After that, if you want to go deeper and learn the details, it's OK, let me just ping @tjkreidl who did a remarkable job (if I remember correctly) on this very topic.
Thanks for the mention, @olivierlambert ! Here's a link to part 3, which contains links back to parts 1 and 2. Note that NUMA will affect EPYC processors differently as they changed the die configuration at one point with the number of cores. I'm open for any questions on this topic. https://blogs.mycugc.org/2019/04/30/a-tale-of-two-servers-part-3-the-influence-of-numa-cpus-and-sockets-cores-persocket-plus-other-vm-settings-on-apps-and-gpu-performance/
-
Ah yes, that was exactly this great article I had in mind!
-
@tjkreidl
Hi Tobias! Nice to see your answer. We had a call about 10 years ago about XenserverThank you for your analysis. This topic seems to be much more complicated, than I hoped it is. In your tests, adding a second socket did never lead to a lower performance, than the 1P system.
In theory, your 8-vCPU-test should be faster, if it does not need to access e.g. memory of the second CPU, but in real life, this seems to be not so relevant...What would be your "what to buy"-recommendation, today?
-
Some more resources:
https://developer.amd.com/wp-content/resources/56827-1-0.pdf chapter 2.5 NUMA and CCX/CCD
-
@KPS said in NUMA-impact - Xeon/Epyc - 1P vs 2P:
@tjkreidl
Hi Tobias! Nice to see your answer. We had a call about 10 years ago about XenserverThank you for your analysis. This topic seems to be much more complicated, than I hoped it is. In your tests, adding a second socket did never lead to a lower performance, than the 1P system.
In theory, your 8-vCPU-test should be faster, if it does not need to access e.g. memory of the second CPU, but in real life, this seems to be not so relevant...What would be your "what to buy"-recommendation, today?

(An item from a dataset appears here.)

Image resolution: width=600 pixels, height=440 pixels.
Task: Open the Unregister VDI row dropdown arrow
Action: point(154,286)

Hey, @KPS! Nice to hear from you and, yes, it's a pretty complex interactions of pieces that makes tuning so hard. There are whole books on tuning I've see, some going way back to Digital Equipment Corporation VAX machines.

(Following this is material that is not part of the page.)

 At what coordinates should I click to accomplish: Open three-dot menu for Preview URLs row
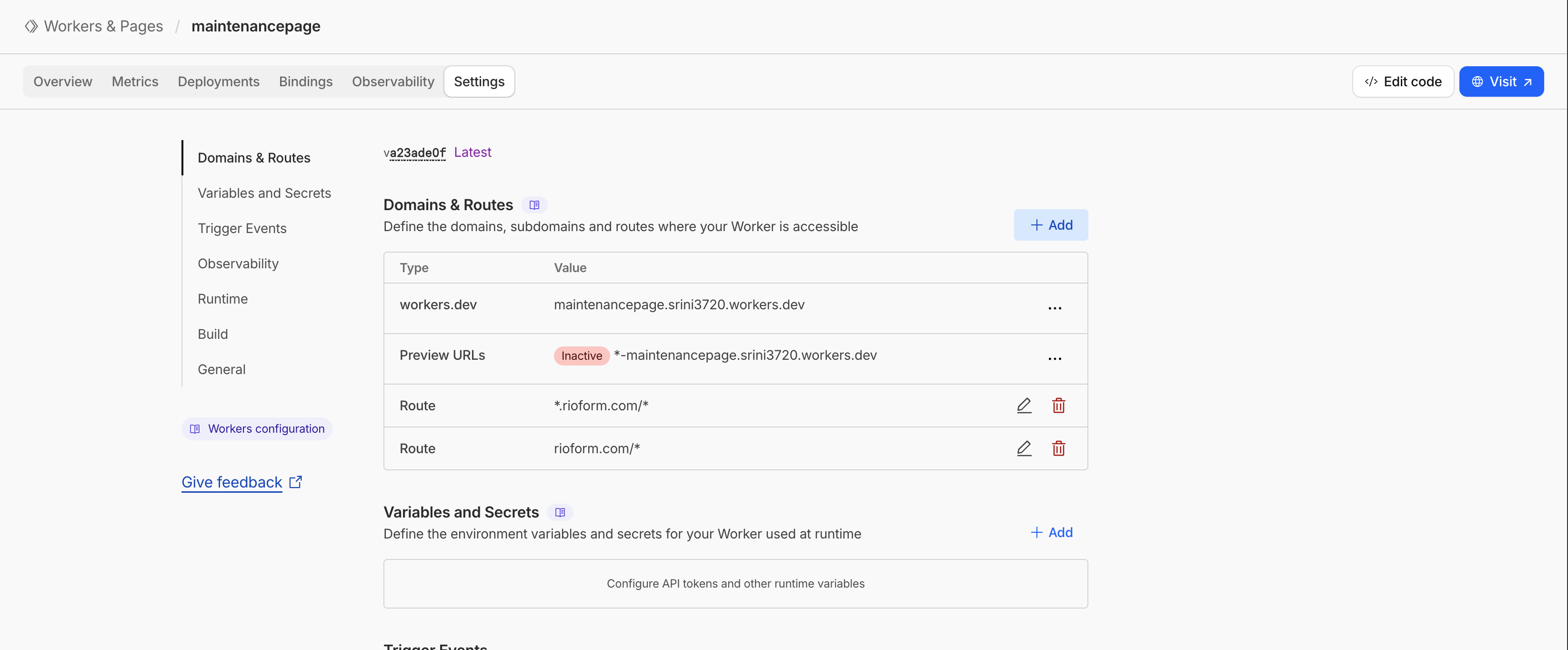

As to recommendations, especially if you have a lot of external storage I/O, I'd opt for CPUs with no less than 3.0 GHz clock speeds and a fair amount of internal cache, as loads are also going to be potentially bottle-necked there. As to CPU-cause NUMA, as my tests sow, it can vary how much this effect is or not. Note also, as mentioned on one of th eartivles, that the order you start of VMs can make a big difference; those that are more affected by NUMA should be launched first to better ensure they get contained on one of the physiccal CPU modules and its associated memory banks.
Generally, each system is unique enough that it may entail a lot of experimentation to find the best settings. And don't forget to check your BIOS settings, as well, to see how they are configured. Hyperthreading is quite a controversial topic, as well, and I'd just put in my $0.02' worth to say that for us, it helped a lot since our CPUs were over-provisioned by something like a factor of six since we were running a lot of XenDesktop VMs.

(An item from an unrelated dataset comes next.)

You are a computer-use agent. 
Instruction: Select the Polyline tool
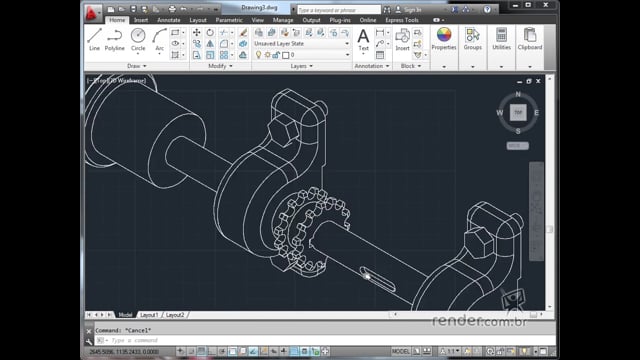(115, 40)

In short, get the fastest processors and memory you can afford! -
Also something to keep in mind: It's not only about NUMA (which is different since 2nd Epyc gen, as they have all memory channels on an IO-Die and only split the caches now), it's also about memory bandwith!
So it adds more complexity and depends on the needs of your workload.
If it benefits from high memory bandwith, a 2nd socket doubles it (technically)!